• WHAT YOU ARE ASKED TO DO:
Return each line of the material that contains the word "label". Case matters.

• DATA SUPPLIED:
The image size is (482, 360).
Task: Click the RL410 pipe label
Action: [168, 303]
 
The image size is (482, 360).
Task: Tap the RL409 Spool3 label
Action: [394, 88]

• EXERCISE OUTPUT:
Task: Click the RL410 pipe label
Task: Tap the RL409 Spool3 label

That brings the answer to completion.